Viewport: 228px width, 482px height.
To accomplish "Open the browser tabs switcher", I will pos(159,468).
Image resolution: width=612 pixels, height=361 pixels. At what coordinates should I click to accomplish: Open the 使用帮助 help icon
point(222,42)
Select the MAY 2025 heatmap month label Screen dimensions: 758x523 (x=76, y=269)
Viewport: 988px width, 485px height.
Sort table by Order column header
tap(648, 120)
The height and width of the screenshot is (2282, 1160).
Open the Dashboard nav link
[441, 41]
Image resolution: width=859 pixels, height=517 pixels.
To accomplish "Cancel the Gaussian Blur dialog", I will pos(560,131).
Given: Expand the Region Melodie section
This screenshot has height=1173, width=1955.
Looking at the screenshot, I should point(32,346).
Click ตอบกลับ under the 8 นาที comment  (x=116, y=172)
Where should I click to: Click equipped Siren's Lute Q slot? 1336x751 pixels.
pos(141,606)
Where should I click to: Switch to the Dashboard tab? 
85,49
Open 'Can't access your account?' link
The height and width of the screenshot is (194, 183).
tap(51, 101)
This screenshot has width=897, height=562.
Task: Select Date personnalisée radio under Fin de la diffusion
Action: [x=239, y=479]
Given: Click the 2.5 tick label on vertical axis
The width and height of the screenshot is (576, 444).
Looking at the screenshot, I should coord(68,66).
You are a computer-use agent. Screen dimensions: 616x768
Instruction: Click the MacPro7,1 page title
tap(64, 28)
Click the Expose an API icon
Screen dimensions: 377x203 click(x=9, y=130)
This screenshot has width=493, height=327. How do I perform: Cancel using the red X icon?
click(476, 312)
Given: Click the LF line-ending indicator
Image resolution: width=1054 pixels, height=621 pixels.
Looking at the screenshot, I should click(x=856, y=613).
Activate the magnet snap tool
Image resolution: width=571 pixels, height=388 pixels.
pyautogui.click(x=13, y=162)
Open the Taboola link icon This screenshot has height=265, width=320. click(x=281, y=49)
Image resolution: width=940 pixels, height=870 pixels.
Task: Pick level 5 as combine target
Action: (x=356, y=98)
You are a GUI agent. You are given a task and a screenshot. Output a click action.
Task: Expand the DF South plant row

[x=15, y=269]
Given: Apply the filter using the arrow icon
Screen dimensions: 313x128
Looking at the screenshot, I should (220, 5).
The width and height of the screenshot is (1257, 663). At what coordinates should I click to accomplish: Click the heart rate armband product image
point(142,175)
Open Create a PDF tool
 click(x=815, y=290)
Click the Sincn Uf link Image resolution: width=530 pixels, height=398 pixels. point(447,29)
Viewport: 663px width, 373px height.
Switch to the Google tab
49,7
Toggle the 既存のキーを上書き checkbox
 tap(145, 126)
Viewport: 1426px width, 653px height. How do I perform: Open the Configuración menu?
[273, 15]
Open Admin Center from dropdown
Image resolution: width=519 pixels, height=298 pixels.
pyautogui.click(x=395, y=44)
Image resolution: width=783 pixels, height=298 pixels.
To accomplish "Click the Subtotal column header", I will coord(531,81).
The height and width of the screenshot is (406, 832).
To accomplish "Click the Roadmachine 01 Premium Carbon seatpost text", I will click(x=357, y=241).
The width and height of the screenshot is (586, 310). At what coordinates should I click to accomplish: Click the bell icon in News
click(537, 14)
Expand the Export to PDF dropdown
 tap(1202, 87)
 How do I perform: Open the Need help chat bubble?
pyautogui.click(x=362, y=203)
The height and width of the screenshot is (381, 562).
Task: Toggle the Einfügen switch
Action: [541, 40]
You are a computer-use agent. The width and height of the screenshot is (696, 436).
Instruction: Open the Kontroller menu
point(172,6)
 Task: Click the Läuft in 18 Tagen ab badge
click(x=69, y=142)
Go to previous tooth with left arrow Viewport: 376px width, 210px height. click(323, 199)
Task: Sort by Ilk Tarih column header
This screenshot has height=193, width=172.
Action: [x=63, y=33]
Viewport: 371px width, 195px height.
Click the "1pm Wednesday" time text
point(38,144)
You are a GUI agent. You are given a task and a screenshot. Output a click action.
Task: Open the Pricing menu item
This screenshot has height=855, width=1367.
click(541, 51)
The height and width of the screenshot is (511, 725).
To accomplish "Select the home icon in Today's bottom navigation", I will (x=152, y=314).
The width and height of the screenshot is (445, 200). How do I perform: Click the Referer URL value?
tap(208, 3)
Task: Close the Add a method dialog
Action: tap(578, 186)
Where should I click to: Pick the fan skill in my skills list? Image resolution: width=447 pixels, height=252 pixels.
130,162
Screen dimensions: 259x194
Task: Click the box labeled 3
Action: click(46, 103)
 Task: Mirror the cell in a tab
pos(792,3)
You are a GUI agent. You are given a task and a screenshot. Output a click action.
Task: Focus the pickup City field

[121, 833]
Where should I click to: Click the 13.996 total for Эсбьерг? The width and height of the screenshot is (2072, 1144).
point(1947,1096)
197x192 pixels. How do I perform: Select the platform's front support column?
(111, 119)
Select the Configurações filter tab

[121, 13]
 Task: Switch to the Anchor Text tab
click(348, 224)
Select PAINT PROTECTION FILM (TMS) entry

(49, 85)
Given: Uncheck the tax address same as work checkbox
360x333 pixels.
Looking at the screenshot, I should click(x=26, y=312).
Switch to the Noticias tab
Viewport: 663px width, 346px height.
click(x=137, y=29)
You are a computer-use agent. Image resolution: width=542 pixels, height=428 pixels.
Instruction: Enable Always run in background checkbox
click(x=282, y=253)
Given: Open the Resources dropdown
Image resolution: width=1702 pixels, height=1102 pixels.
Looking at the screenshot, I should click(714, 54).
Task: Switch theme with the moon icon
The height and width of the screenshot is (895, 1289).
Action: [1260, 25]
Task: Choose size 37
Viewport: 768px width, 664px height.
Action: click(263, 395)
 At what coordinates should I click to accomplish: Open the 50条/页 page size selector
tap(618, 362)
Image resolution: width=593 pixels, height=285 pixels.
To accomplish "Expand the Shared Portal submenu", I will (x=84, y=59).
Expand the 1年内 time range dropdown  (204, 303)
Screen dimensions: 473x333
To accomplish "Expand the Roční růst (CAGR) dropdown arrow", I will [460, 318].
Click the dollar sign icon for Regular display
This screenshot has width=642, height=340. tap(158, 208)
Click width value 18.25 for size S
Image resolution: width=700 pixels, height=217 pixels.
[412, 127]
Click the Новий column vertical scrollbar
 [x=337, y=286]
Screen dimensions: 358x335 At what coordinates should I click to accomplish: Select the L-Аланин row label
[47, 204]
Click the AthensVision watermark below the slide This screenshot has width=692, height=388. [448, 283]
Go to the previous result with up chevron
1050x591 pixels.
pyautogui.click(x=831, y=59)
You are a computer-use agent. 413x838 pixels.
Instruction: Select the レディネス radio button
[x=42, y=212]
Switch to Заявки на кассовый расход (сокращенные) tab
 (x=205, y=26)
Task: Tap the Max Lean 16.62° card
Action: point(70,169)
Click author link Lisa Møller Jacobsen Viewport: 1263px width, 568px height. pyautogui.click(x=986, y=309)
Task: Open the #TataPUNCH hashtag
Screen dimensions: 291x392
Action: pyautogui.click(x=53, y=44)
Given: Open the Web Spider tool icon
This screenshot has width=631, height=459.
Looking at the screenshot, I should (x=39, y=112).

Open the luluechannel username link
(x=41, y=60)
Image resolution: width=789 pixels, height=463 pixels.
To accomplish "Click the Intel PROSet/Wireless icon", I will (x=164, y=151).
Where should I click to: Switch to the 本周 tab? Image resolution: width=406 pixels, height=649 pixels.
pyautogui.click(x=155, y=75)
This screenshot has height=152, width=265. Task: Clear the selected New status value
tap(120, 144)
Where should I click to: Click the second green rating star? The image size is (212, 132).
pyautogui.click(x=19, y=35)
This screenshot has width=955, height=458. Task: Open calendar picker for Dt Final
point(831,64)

**EXERCISE**: Copy the entire listing above, line for line, exactly.

**ANSWER BELOW**:
Viewport: 228px width, 482px height.
To accomplish "Open the browser tabs switcher", I will pos(159,468).
Image resolution: width=612 pixels, height=361 pixels. At what coordinates should I click to accomplish: Open the 使用帮助 help icon
point(222,42)
Select the MAY 2025 heatmap month label Screen dimensions: 758x523 (x=76, y=269)
Viewport: 988px width, 485px height.
Sort table by Order column header
tap(648, 120)
The height and width of the screenshot is (2282, 1160).
Open the Dashboard nav link
[441, 41]
Image resolution: width=859 pixels, height=517 pixels.
To accomplish "Cancel the Gaussian Blur dialog", I will pos(560,131).
Given: Expand the Region Melodie section
This screenshot has height=1173, width=1955.
Looking at the screenshot, I should point(32,346).
Click ตอบกลับ under the 8 นาที comment  (x=116, y=172)
Where should I click to: Click equipped Siren's Lute Q slot? 1336x751 pixels.
pos(141,606)
Where should I click to: Switch to the Dashboard tab? 
85,49
Open 'Can't access your account?' link
The height and width of the screenshot is (194, 183).
tap(51, 101)
This screenshot has width=897, height=562.
Task: Select Date personnalisée radio under Fin de la diffusion
Action: [x=239, y=479]
Given: Click the 2.5 tick label on vertical axis
The width and height of the screenshot is (576, 444).
Looking at the screenshot, I should coord(68,66).
You are a computer-use agent. Screen dimensions: 616x768
Instruction: Click the MacPro7,1 page title
tap(64, 28)
Click the Expose an API icon
Screen dimensions: 377x203 click(x=9, y=130)
This screenshot has width=493, height=327. How do I perform: Cancel using the red X icon?
click(476, 312)
Given: Click the LF line-ending indicator
Image resolution: width=1054 pixels, height=621 pixels.
Looking at the screenshot, I should click(x=856, y=613).
Activate the magnet snap tool
Image resolution: width=571 pixels, height=388 pixels.
pyautogui.click(x=13, y=162)
Open the Taboola link icon This screenshot has height=265, width=320. click(x=281, y=49)
Image resolution: width=940 pixels, height=870 pixels.
Task: Pick level 5 as combine target
Action: (x=356, y=98)
You are a GUI agent. You are given a task and a screenshot. Output a click action.
Task: Expand the DF South plant row

[x=15, y=269]
Given: Apply the filter using the arrow icon
Screen dimensions: 313x128
Looking at the screenshot, I should (220, 5).
The width and height of the screenshot is (1257, 663). At what coordinates should I click to accomplish: Click the heart rate armband product image
point(142,175)
Open Create a PDF tool
 click(x=815, y=290)
Click the Sincn Uf link Image resolution: width=530 pixels, height=398 pixels. point(447,29)
Viewport: 663px width, 373px height.
Switch to the Google tab
49,7
Toggle the 既存のキーを上書き checkbox
 tap(145, 126)
Viewport: 1426px width, 653px height. How do I perform: Open the Configuración menu?
[273, 15]
Open Admin Center from dropdown
Image resolution: width=519 pixels, height=298 pixels.
pyautogui.click(x=395, y=44)
Image resolution: width=783 pixels, height=298 pixels.
To accomplish "Click the Subtotal column header", I will coord(531,81).
The height and width of the screenshot is (406, 832).
To accomplish "Click the Roadmachine 01 Premium Carbon seatpost text", I will click(x=357, y=241).
The width and height of the screenshot is (586, 310). At what coordinates should I click to accomplish: Click the bell icon in News
click(537, 14)
Expand the Export to PDF dropdown
 tap(1202, 87)
 How do I perform: Open the Need help chat bubble?
pyautogui.click(x=362, y=203)
The height and width of the screenshot is (381, 562).
Task: Toggle the Einfügen switch
Action: [541, 40]
You are a computer-use agent. The width and height of the screenshot is (696, 436).
Instruction: Open the Kontroller menu
point(172,6)
 Task: Click the Läuft in 18 Tagen ab badge
click(x=69, y=142)
Go to previous tooth with left arrow Viewport: 376px width, 210px height. click(323, 199)
Task: Sort by Ilk Tarih column header
This screenshot has height=193, width=172.
Action: [x=63, y=33]
Viewport: 371px width, 195px height.
Click the "1pm Wednesday" time text
point(38,144)
You are a GUI agent. You are given a task and a screenshot. Output a click action.
Task: Open the Pricing menu item
This screenshot has height=855, width=1367.
click(541, 51)
The height and width of the screenshot is (511, 725).
To accomplish "Select the home icon in Today's bottom navigation", I will (x=152, y=314).
The width and height of the screenshot is (445, 200). How do I perform: Click the Referer URL value?
tap(208, 3)
Task: Close the Add a method dialog
Action: tap(578, 186)
Where should I click to: Pick the fan skill in my skills list? Image resolution: width=447 pixels, height=252 pixels.
130,162
Screen dimensions: 259x194
Task: Click the box labeled 3
Action: click(46, 103)
 Task: Mirror the cell in a tab
pos(792,3)
You are a GUI agent. You are given a task and a screenshot. Output a click action.
Task: Focus the pickup City field

[121, 833]
Where should I click to: Click the 13.996 total for Эсбьерг? The width and height of the screenshot is (2072, 1144).
point(1947,1096)
197x192 pixels. How do I perform: Select the platform's front support column?
(111, 119)
Select the Configurações filter tab

[121, 13]
 Task: Switch to the Anchor Text tab
click(348, 224)
Select PAINT PROTECTION FILM (TMS) entry

(49, 85)
Given: Uncheck the tax address same as work checkbox
360x333 pixels.
Looking at the screenshot, I should click(x=26, y=312).
Switch to the Noticias tab
Viewport: 663px width, 346px height.
click(x=137, y=29)
You are a computer-use agent. Image resolution: width=542 pixels, height=428 pixels.
Instruction: Enable Always run in background checkbox
click(x=282, y=253)
Given: Open the Resources dropdown
Image resolution: width=1702 pixels, height=1102 pixels.
Looking at the screenshot, I should click(714, 54).
Task: Switch theme with the moon icon
The height and width of the screenshot is (895, 1289).
Action: [1260, 25]
Task: Choose size 37
Viewport: 768px width, 664px height.
Action: click(263, 395)
 At what coordinates should I click to accomplish: Open the 50条/页 page size selector
tap(618, 362)
Image resolution: width=593 pixels, height=285 pixels.
To accomplish "Expand the Shared Portal submenu", I will (x=84, y=59).
Expand the 1年内 time range dropdown  (204, 303)
Screen dimensions: 473x333
To accomplish "Expand the Roční růst (CAGR) dropdown arrow", I will [460, 318].
Click the dollar sign icon for Regular display
This screenshot has width=642, height=340. tap(158, 208)
Click width value 18.25 for size S
Image resolution: width=700 pixels, height=217 pixels.
[412, 127]
Click the Новий column vertical scrollbar
 [x=337, y=286]
Screen dimensions: 358x335 At what coordinates should I click to accomplish: Select the L-Аланин row label
[47, 204]
Click the AthensVision watermark below the slide This screenshot has width=692, height=388. [448, 283]
Go to the previous result with up chevron
1050x591 pixels.
pyautogui.click(x=831, y=59)
You are a computer-use agent. 413x838 pixels.
Instruction: Select the レディネス radio button
[x=42, y=212]
Switch to Заявки на кассовый расход (сокращенные) tab
 (x=205, y=26)
Task: Tap the Max Lean 16.62° card
Action: point(70,169)
Click author link Lisa Møller Jacobsen Viewport: 1263px width, 568px height. pyautogui.click(x=986, y=309)
Task: Open the #TataPUNCH hashtag
Screen dimensions: 291x392
Action: pyautogui.click(x=53, y=44)
Given: Open the Web Spider tool icon
This screenshot has width=631, height=459.
Looking at the screenshot, I should (x=39, y=112).

Open the luluechannel username link
(x=41, y=60)
Image resolution: width=789 pixels, height=463 pixels.
To accomplish "Click the Intel PROSet/Wireless icon", I will (x=164, y=151).
Where should I click to: Switch to the 本周 tab? Image resolution: width=406 pixels, height=649 pixels.
pyautogui.click(x=155, y=75)
This screenshot has height=152, width=265. Task: Clear the selected New status value
tap(120, 144)
Where should I click to: Click the second green rating star? The image size is (212, 132).
pyautogui.click(x=19, y=35)
This screenshot has width=955, height=458. Task: Open calendar picker for Dt Final
point(831,64)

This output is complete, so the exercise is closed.